While investors and public administrations are arguing that such exponential growth is derived from Madrid’s attractive cultural offer and financial stability, the reality is much more complex. Liberal tax incentives and property laws resulted from economic measures taken during the 2008 crisis have turned the city of Madrid into a sealed heaven for real estate speculation, uncontrollably rising market prices and skyrocketing the mortgage per capita ratio to pre-recession numbers. In a land where the belief in private ownership is an inalienable national right and property laws bolt personal gain over public interest, Madrid’s unforeseen hyperaccumulation should not be a shock. While its unprecedented scale kicked off with the rise of neoliberalism in the 1980s, and the subsequent deregulated privatization of capital markets, Spain’s reliance on private property and profit goes back as far as several millennia to the establishment of Roman Civil Law. Therefore, if we follow the precept in that the origin of private property is in fact the origin of owning the means of work and production and the claiming of its profitability, could we imagine an architecture that cannot be exploited, an architecture without value, without ownership? Through the careful study of civil laws and economic models, students will develop during the first weeks of the semester prototypes that offer alternative property rights and financial structures to Madrid’s speculative derail, later to be collectively applied in the development of architectural proposals implemented across the city.
Amelia Linde & Jay Schairbaum “The Assembly”
Madrid is part of a global shift in urban property value characterized by a stratification of wealth and a loss of cultural heritage. Community identity is substituted with international influence, replacing intrinsic characteristics of place with homogenous symbols of globalizations. Gentrification has the ability to generally improve the housing stock and amenities of a neighborhood, but it is irresponsible if made at the expense of the locals. Our actions work towards community oriented gentrification efforts by (1) defending local culture, (2) promoting a positive labor market, (3) preventing irresponsible gentrification. The Assembly is a place to Occupy, Play, Produce, Protest, Unify, and Cultivate.

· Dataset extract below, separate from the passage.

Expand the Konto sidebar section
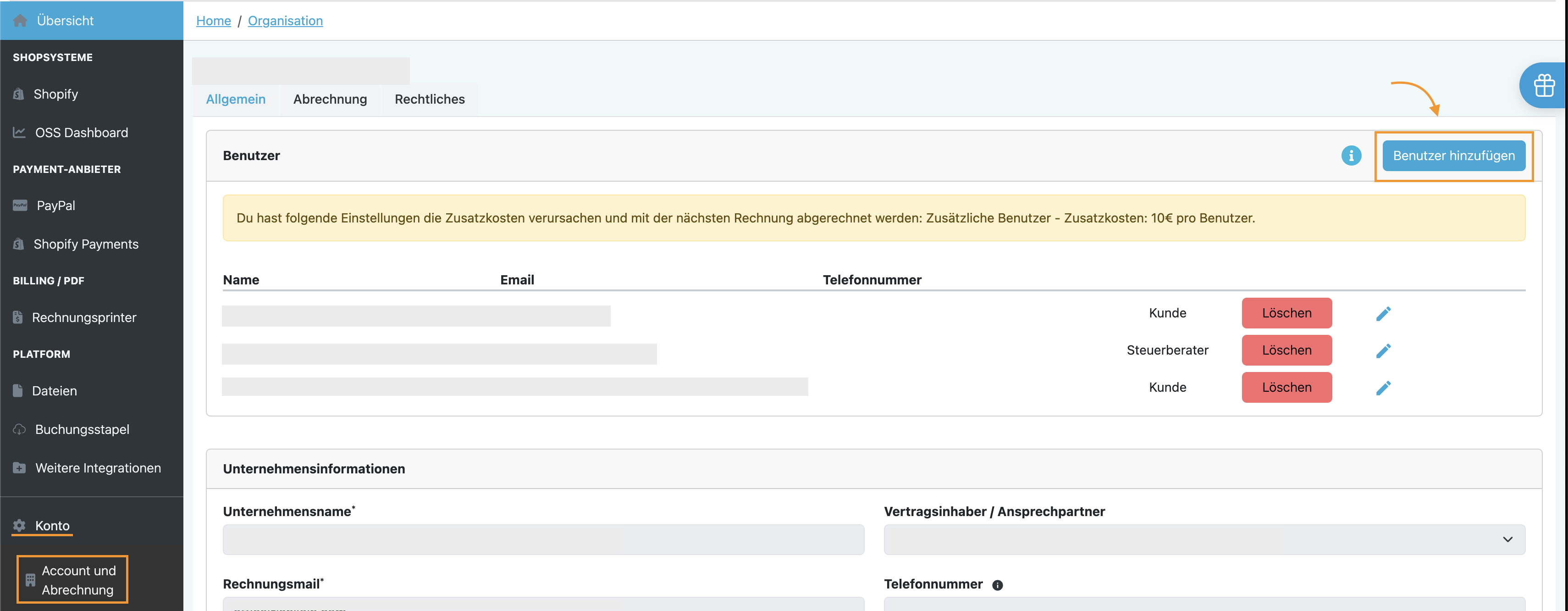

Action must be taken in claiming this site to be owned by the community and making the most of the physical and situational conditions. The financial model of the project is predicated on prolonged growth that engages the community to establish ownership. At each point in the project’s development the community is able to intervene to make the spaces their own – an example of how temporal occupation can make way for more permanent ownership. The central courtyard is framed by four distinct buildings, each promoting the efforts of The Assembly: (1) cooperative housing, (2) coworking offices, (3) the Foundation, (4) Assembly Hall. Cultural programming and production enable the community to feel empowered by having space to produce. By evoking activity and excitement through the use of the four buildings, the terraced courtyards and emphasized possibilities of programming shown, we hint at what narratives could be told.
Niels Hoyle Dodson + Olivia Raisanen
The Occupy Foundation promotes collective ownership through the implementation of radical, ethical legal and financial models within the context of Madrid. This foundation subverts capitalism by working within the capitalist system but exploiting existing loopholes to promote ideals of collective ownership. Rather than creating a single building, the foundation establishes a repeatable process for architectural interventions within neighborhoods that encourage collective agency of the community, promoting ideals of informal learning.
The Manifesto of the Occupy Foundation States: “We advocate for the collective ownership of the communal spaces within neighborhoods via the identification of forgotten and disused space. Through the execution of small-scale interventions, we will establish neighborhood boundaries and provide informal learning opportunities for whole communities.” This is accomplished through a legal loophole in the Spanish civil code: Articles 17 and 23 of the code jointly state that, “abandoned property belongs to the state, however, in order to claim ownership, they must occupy it.” The foundation will ally with the government of Madrid to accomplish the goals of the foundation and collectivize ownership of the city.
To support these ideals, the foundation focuses on defining boundaries, revealing power structures, reclaiming local spatialities, and promoting informal learning, to support ownership of knowledge, space, narrative, and community, within boundary. Through expansion the foundation will create an urban reconfiguration of individualized neighborhoods within the city of Madrid; A Squatters Archipelago, in which communities develop and grow dialectically, challenging modern capitals methods of urban exploitation.